**MATERIAL FOR THIS EXERCISE**
----

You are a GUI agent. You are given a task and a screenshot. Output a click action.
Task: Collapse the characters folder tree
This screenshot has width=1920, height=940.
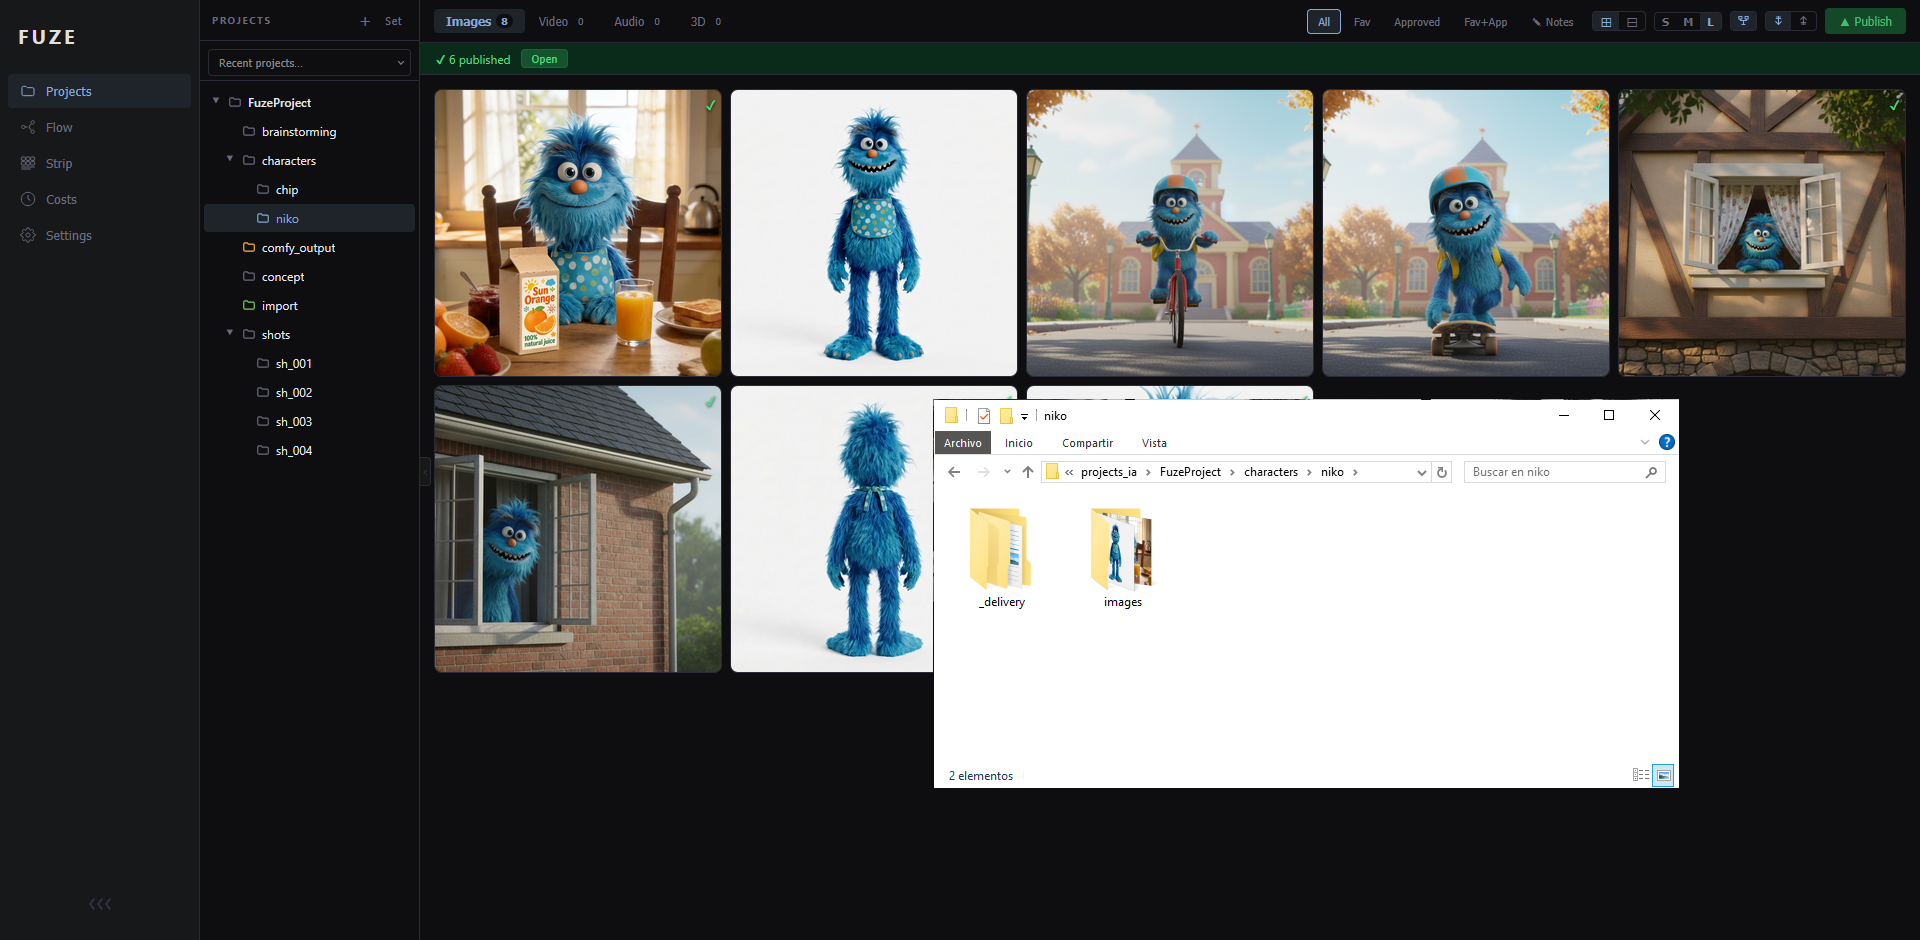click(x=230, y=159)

----

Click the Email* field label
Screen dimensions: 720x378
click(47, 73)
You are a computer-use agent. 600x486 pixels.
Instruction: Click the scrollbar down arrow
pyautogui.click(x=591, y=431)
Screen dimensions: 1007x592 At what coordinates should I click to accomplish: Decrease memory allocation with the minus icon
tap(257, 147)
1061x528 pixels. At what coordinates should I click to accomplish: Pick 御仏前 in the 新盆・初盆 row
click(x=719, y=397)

----

**PROBLEM TO SOLVE**
Rewrite the stretch of material from the line containing "You are a computer-use agent. 600x486 pixels." through the line containing "click(x=719, y=397)", changing "minus icon" to "minus button" and leaving everything else the same.

**RESULT OF THIS EXERCISE**
You are a computer-use agent. 600x486 pixels.
Instruction: Click the scrollbar down arrow
pyautogui.click(x=591, y=431)
Screen dimensions: 1007x592 At what coordinates should I click to accomplish: Decrease memory allocation with the minus button
tap(257, 147)
1061x528 pixels. At what coordinates should I click to accomplish: Pick 御仏前 in the 新盆・初盆 row
click(x=719, y=397)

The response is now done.